Secret story vient de reprendre et les analystes de la télé-réalité reprennent du service...
Je vous propose cet article que j'ai écrit pour leplus du Nouvel Obs
Il y a un peu plus de dix ans, je proposais à un grand éditeur parisien un livre sur la télé-réalité. Sa réponse fut sans appel : "c’est un phénomène passager. Dans quelque temps, cela n’intéressera plus personne." Heureusement, une petite maison d'édition, moins solide mais plus au fait de l’évolution de la société, me fit confiance et publia "L’Empire du loft", qui, depuis, a fait l’objet d’une deuxième édition [1].
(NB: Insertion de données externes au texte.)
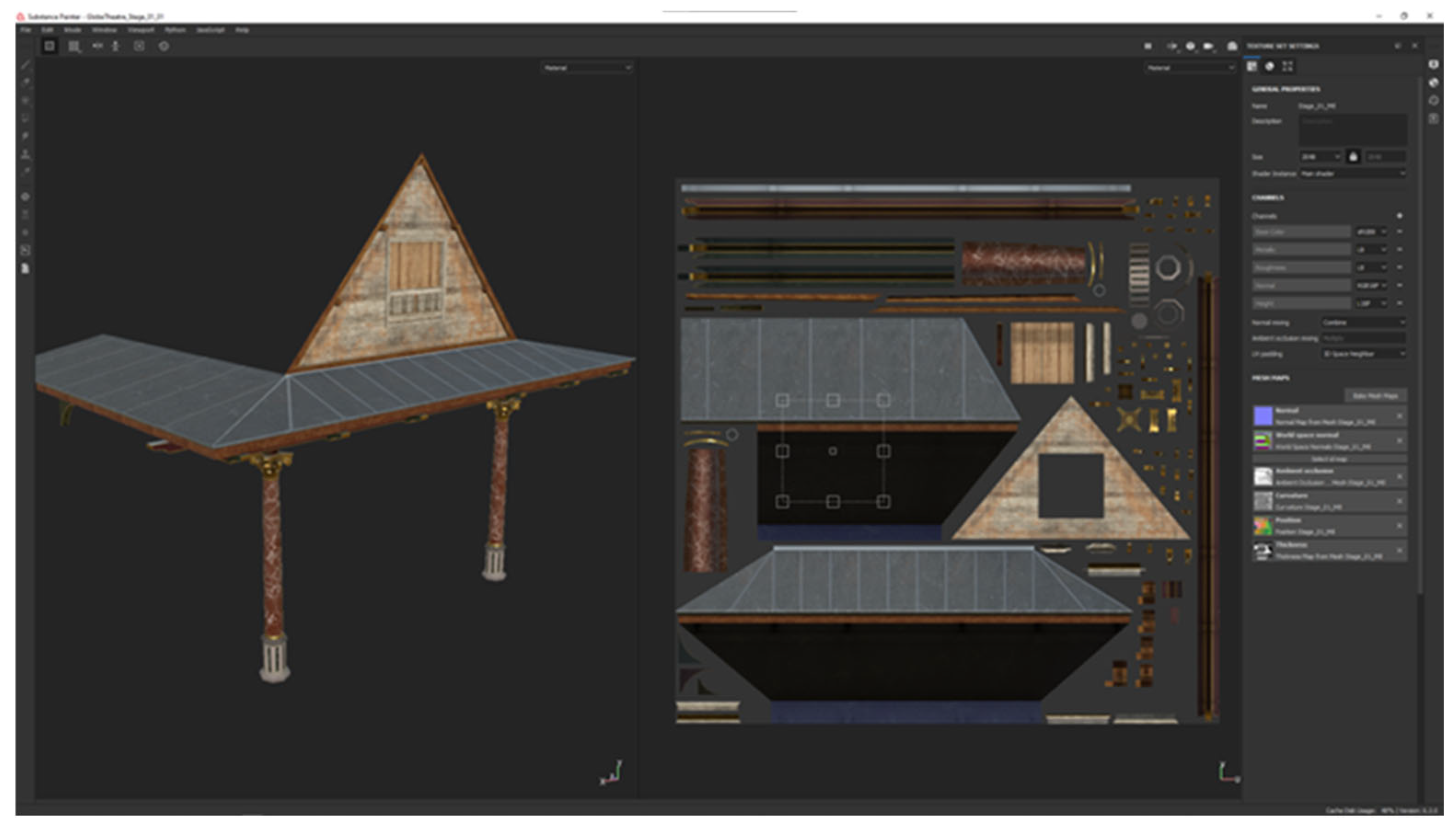Click into the Description text field
The height and width of the screenshot is (833, 1456).
pyautogui.click(x=1353, y=129)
Force est de constater, en effet, que le "phénomène passager" s’est installé dans le paysage audiovisuel mondial et que, malgré sa mort annoncée chaque année, il reste un sujet de discussion récurrent et une opération financière juteuse pour les chaînes qui le font vivre. Pour preuve, "Secret story", qui démarre ce vendredi soir sur TF1, qui en est aujourd’hui à sa sixième saison.
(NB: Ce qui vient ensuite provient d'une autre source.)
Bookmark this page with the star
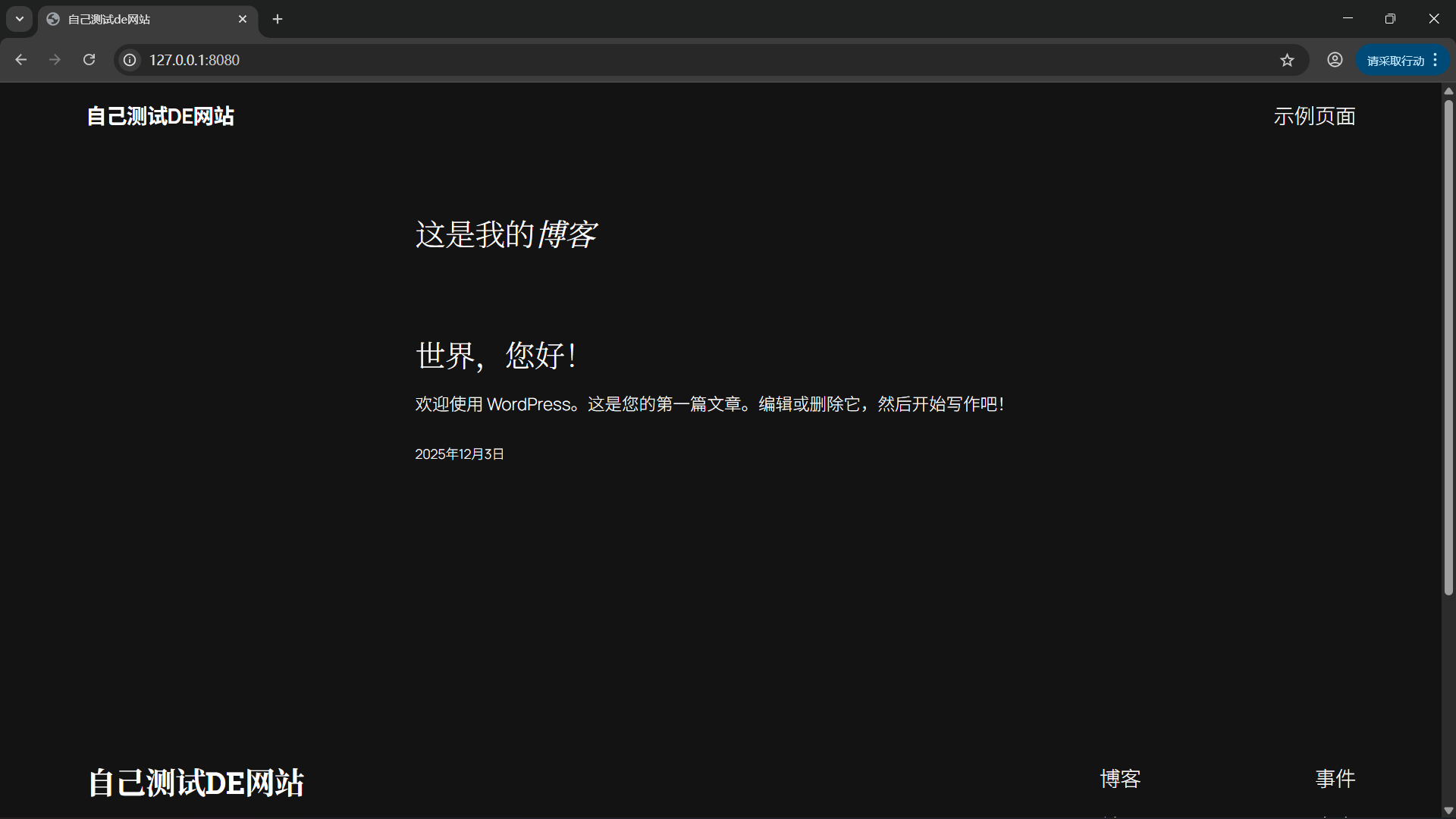The image size is (1456, 819). (1287, 60)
Plus réel que n’importe quel genre télévisuel
Le succès de la "télé-réalité" fut d’abord celui d’un nom. Dans le contexte de l’après-Timisoara, où les images d’une dizaine de corps autopsiés avaient été présentées comme un "charnier" prouvant la barbarie du dictateur communiste Ceauscescu, dans le contexte de l’après-Guerre du Golfe, dont Baudrillard, déçu par ce qu’en avait montré la télévision, soutint qu’elle n’avait pas eu lieu [2], la pseudo-direct du Loft apparut comme plus réel que n’importe quel genre télévisuel.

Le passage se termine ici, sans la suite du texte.